Yes, you can update user metadata with Next.js + Auth0

It’s just not documented that well.

Here’s how I got it to work:

Install both both @auth0/nextjs-auth0 and auth0 (aka node-auth0). @auth0/nextjs-auth0 works beautifully out of the box for authentication, but you’ll want to configure it to actually work with current_user scopes.

yarn add @auth0/nextjs-auth0 auth0

Follow the README guide to set up @auth0/nextjs-auth0. You'll want to customize just the [...auth0].js file:

import { handleAuth, handleLogin } from '@auth0/nextjs-auth0';

export default handleAuth({
  async login(req, res) {
    try {
      await handleLogin(req, res, {
        authorizationParams: {
          audience: `${process.env.AUTH0_ISSUER_BASE_URL}/api/v2/`,
          scope: 'openid read:current_user update:current_user_metadata',
        },
      });
    } catch (error) {
      res.status(error.status || 400).end(error.message);
    }
  },
});

The key here is specifying the audience and scope when logging in. For whatever reason, the nextjs package won't read AUTH0_SCOPE from your .env.local file. You can verify this out by inspecting session in your API routes without setting the scope in handleAuth:

import { getSession } from '@auth0/nextjs-auth0';

const handler = async (req, res) => {
  const session = await getSession(req, res);

  console.log(session.accessTokenScope) // doesn't have 'current_user'
}

After you explicitly set it, session.accessTokenScope should return the correct scope. (Another caveat, not including openid in the scope with throw an error.)

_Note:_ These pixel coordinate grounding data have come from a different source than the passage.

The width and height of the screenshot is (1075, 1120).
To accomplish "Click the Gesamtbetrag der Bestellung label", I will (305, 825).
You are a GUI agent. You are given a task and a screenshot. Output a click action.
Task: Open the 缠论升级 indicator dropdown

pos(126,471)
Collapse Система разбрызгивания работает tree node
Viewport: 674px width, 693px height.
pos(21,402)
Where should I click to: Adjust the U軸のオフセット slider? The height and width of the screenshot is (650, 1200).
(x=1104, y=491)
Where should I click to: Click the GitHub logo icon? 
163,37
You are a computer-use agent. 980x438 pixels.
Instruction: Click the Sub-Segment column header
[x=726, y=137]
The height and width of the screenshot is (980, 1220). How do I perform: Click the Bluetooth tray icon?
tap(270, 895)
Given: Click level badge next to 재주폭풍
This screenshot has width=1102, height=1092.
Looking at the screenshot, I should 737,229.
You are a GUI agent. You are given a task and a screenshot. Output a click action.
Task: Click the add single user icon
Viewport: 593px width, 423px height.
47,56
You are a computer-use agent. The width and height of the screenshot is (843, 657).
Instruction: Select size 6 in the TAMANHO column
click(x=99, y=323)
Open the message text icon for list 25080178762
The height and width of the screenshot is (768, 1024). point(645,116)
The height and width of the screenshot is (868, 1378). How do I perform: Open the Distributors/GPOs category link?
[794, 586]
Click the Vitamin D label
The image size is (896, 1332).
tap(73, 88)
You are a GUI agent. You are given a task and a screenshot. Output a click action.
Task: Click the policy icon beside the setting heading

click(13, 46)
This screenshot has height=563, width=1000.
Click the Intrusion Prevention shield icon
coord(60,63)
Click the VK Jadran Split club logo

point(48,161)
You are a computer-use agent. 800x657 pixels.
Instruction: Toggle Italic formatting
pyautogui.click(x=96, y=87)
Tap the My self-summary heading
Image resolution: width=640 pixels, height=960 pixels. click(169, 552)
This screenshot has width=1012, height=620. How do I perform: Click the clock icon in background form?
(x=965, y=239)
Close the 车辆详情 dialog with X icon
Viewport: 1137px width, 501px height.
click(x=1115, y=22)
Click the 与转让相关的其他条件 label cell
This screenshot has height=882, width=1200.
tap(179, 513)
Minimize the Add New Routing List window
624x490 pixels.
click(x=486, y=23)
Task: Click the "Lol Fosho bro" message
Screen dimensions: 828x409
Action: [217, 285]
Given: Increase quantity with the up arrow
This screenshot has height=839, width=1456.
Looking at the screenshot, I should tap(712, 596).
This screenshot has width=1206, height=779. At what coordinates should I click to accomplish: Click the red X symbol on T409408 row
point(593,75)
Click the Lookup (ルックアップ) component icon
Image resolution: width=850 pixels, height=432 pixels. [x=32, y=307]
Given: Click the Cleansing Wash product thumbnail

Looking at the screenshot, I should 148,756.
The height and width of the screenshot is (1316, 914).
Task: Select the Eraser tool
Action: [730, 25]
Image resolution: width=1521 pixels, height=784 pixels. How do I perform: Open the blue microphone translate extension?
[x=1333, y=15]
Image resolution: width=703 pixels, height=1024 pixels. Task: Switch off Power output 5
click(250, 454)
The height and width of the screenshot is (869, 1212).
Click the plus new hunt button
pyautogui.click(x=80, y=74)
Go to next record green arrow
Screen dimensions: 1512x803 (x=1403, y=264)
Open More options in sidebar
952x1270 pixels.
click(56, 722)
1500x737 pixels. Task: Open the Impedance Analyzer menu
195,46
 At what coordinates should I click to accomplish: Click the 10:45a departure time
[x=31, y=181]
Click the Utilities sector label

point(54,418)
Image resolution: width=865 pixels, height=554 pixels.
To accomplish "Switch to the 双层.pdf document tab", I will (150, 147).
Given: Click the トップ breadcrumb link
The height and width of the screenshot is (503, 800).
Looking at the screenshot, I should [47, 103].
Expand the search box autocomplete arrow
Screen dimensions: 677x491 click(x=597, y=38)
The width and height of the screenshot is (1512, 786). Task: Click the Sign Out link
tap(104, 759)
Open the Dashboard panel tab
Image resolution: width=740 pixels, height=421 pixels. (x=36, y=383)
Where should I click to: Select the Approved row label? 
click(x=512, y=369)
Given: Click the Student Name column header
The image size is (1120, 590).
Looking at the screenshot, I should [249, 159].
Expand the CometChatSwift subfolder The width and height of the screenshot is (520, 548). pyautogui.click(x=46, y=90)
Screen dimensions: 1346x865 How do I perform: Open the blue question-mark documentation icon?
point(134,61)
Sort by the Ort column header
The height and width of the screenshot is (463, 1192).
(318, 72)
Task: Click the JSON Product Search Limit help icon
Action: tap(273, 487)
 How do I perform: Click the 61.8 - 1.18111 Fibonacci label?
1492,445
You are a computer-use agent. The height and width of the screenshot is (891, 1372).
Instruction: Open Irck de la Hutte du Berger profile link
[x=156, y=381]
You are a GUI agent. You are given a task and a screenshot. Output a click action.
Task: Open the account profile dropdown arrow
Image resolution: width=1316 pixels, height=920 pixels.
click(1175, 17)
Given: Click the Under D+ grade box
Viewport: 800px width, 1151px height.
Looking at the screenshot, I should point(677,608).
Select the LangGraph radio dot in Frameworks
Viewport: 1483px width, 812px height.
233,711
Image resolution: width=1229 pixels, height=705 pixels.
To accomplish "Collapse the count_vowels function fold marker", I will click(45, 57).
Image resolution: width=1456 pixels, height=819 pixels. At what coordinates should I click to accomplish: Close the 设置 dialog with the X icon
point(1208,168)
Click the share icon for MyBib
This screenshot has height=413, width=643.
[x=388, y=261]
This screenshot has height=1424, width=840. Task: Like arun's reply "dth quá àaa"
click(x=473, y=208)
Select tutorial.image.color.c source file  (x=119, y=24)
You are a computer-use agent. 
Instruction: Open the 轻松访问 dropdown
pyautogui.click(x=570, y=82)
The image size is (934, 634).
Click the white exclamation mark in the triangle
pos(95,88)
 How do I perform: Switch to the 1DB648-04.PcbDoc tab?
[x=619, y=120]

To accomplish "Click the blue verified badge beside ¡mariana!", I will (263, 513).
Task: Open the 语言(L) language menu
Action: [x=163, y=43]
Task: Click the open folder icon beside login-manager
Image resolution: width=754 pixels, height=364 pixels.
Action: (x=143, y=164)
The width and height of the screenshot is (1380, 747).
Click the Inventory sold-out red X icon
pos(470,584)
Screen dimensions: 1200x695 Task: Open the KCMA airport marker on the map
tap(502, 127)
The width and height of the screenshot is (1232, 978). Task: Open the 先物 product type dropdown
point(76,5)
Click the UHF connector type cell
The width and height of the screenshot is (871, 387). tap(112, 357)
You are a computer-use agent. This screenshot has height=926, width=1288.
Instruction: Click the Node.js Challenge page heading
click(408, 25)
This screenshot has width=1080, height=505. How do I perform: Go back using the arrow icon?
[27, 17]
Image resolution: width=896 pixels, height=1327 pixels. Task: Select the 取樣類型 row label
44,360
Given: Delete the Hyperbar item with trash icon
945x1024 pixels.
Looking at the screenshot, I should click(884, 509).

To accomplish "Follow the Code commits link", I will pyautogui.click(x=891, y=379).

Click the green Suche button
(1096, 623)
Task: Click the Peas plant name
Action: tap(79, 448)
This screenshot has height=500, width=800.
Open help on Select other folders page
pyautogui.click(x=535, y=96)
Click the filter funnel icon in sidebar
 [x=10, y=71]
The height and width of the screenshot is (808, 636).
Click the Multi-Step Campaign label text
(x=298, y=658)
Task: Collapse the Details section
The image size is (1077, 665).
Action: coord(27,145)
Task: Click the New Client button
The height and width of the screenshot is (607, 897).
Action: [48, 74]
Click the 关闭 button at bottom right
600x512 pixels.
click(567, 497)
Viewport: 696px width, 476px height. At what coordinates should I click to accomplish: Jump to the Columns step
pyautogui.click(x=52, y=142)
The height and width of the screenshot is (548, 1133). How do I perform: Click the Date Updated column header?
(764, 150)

The final step is to use the access token from your session to init your management client and specify the scope again.

// at the top:
import { ManagementClient } from 'auth0';

// in your handler
  const session = await getSession(req, res);

  const id = session.user.sub;
  const accessToken = session.accessToken;

  const currentUserManagementClient = new ManagementClient({
    token: accessToken,
    domain: process.env.AUTH0_ISSUER_BASE_URL.replace('https://', ''),
    scope: 'openid read:current_user update:current_user_metadata'
  });

  const user = await currentUserManagementClient.updateUserMetadata(
    { id },
    params
  );

Try it out—if you're already logged in, you'll need to log out and back in to see the scope change applied.